Isolate every line in the data with the string "input" and copy it.
DATA SECTION below:
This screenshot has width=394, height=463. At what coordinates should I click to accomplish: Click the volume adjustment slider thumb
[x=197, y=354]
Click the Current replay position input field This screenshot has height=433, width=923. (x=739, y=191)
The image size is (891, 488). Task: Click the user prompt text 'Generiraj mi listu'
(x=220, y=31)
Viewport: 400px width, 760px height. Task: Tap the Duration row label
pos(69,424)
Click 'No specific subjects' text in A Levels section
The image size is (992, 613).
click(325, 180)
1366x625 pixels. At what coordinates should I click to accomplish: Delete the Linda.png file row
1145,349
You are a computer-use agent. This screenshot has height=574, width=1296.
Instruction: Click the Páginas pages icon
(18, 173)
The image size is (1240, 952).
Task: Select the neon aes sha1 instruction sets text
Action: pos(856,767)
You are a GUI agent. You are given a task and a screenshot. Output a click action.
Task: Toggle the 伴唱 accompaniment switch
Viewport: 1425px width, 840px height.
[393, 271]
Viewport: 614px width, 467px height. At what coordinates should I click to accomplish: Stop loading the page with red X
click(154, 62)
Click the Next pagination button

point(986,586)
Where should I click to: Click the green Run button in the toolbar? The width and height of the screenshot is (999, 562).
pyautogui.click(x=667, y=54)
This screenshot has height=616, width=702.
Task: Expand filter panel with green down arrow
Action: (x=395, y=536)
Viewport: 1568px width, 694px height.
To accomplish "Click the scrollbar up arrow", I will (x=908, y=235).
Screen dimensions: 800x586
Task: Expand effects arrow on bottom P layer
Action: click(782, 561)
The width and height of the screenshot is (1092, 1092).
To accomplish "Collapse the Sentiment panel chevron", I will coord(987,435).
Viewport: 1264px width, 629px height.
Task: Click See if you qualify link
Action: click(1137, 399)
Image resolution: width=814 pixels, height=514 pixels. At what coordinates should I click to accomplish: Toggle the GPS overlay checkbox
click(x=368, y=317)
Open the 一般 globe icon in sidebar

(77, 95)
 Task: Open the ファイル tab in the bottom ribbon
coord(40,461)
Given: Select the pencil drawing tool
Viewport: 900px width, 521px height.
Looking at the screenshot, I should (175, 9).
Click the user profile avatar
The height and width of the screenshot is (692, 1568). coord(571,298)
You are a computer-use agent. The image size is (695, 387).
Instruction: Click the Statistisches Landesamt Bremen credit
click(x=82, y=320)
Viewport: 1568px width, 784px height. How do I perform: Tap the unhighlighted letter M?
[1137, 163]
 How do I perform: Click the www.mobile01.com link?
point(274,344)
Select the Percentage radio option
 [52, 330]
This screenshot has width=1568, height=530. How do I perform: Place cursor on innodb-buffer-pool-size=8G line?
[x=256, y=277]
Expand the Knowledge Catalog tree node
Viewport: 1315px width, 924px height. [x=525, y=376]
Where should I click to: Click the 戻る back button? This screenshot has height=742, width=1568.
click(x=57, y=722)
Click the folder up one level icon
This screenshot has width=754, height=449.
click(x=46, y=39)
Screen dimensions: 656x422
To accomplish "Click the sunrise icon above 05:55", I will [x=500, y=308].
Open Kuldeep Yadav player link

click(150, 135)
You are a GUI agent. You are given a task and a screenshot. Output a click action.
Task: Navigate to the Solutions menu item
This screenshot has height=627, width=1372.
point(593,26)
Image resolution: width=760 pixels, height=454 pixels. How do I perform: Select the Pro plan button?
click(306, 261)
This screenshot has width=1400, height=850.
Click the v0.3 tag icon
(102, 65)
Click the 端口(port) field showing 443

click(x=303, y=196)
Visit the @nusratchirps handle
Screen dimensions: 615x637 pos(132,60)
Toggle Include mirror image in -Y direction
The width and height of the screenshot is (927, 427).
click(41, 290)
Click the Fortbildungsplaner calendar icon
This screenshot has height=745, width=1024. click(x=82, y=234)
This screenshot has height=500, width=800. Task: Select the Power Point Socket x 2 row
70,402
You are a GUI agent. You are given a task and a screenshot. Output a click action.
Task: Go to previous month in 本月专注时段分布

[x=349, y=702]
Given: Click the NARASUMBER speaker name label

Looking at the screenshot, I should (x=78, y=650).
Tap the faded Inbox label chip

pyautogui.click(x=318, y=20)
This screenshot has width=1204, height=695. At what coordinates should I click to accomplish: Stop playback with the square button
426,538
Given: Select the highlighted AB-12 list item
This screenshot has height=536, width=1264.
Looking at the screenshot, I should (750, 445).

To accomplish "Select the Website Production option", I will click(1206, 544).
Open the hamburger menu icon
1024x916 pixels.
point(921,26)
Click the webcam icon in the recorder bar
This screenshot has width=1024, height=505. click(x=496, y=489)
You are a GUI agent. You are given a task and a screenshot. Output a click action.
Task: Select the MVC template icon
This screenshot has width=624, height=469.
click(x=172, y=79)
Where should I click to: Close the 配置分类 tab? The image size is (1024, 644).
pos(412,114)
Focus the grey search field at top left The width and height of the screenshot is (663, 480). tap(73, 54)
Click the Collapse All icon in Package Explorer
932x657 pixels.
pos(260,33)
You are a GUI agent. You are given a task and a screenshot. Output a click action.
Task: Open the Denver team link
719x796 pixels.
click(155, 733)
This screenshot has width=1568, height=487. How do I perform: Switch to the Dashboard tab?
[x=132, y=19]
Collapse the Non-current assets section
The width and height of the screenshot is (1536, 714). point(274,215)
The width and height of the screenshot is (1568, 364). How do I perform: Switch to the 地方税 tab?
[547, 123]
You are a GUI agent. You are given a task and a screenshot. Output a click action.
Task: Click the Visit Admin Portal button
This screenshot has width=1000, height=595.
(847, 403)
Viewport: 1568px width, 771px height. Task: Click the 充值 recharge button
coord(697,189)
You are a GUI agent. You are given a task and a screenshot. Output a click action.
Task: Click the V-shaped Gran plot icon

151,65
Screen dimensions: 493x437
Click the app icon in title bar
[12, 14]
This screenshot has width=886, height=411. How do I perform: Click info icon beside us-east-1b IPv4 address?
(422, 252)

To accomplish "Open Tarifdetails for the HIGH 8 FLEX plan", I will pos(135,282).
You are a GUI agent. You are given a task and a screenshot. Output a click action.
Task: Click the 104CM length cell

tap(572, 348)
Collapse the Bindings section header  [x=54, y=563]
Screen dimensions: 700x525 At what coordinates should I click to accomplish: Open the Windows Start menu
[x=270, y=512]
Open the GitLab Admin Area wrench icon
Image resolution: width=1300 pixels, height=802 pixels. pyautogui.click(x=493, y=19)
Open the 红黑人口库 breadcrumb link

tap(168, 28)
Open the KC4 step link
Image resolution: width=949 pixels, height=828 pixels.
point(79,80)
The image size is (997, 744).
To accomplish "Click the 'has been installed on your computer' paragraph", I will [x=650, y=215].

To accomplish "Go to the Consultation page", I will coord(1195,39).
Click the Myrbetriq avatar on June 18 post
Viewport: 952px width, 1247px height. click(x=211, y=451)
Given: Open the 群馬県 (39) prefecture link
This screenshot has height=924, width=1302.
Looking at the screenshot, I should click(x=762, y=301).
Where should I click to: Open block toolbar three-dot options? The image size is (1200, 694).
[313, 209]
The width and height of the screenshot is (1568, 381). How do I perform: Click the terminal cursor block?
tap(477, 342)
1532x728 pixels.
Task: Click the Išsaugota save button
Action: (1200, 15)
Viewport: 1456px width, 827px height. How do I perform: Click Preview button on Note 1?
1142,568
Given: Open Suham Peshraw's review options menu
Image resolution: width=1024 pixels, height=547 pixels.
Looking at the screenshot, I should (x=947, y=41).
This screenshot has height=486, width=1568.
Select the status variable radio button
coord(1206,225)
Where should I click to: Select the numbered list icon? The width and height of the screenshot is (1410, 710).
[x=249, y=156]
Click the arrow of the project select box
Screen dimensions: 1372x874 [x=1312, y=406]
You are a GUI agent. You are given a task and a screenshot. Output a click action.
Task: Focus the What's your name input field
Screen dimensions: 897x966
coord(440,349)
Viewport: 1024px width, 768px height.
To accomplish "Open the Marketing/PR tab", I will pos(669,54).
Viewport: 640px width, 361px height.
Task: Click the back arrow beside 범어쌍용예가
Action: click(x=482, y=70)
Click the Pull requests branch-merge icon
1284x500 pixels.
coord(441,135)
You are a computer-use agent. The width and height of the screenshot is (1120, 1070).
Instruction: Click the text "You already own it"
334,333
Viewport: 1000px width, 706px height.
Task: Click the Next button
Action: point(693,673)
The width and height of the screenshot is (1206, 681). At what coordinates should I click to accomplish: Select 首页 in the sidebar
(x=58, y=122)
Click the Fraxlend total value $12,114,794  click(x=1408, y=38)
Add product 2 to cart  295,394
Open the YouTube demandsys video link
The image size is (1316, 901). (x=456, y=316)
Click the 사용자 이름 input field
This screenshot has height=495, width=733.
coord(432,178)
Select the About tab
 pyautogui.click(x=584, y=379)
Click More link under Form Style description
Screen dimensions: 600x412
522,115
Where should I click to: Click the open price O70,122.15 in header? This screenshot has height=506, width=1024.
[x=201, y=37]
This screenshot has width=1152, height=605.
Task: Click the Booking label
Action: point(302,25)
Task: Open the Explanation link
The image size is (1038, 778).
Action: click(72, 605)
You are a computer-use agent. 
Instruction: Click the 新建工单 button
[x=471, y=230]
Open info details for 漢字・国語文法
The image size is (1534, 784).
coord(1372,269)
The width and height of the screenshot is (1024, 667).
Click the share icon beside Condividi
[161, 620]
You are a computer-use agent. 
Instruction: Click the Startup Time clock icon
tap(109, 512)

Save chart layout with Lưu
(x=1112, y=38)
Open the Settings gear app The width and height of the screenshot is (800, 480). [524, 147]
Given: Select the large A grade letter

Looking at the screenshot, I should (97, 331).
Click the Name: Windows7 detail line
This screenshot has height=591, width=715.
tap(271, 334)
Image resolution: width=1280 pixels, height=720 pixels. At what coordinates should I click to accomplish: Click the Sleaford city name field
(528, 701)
End of DATA SECTION.
▸ RESULT OF THE TASK
Click the Current replay position input field This screenshot has height=433, width=923. (x=739, y=191)
Task: Focus the What's your name input field
Click the 사용자 이름 input field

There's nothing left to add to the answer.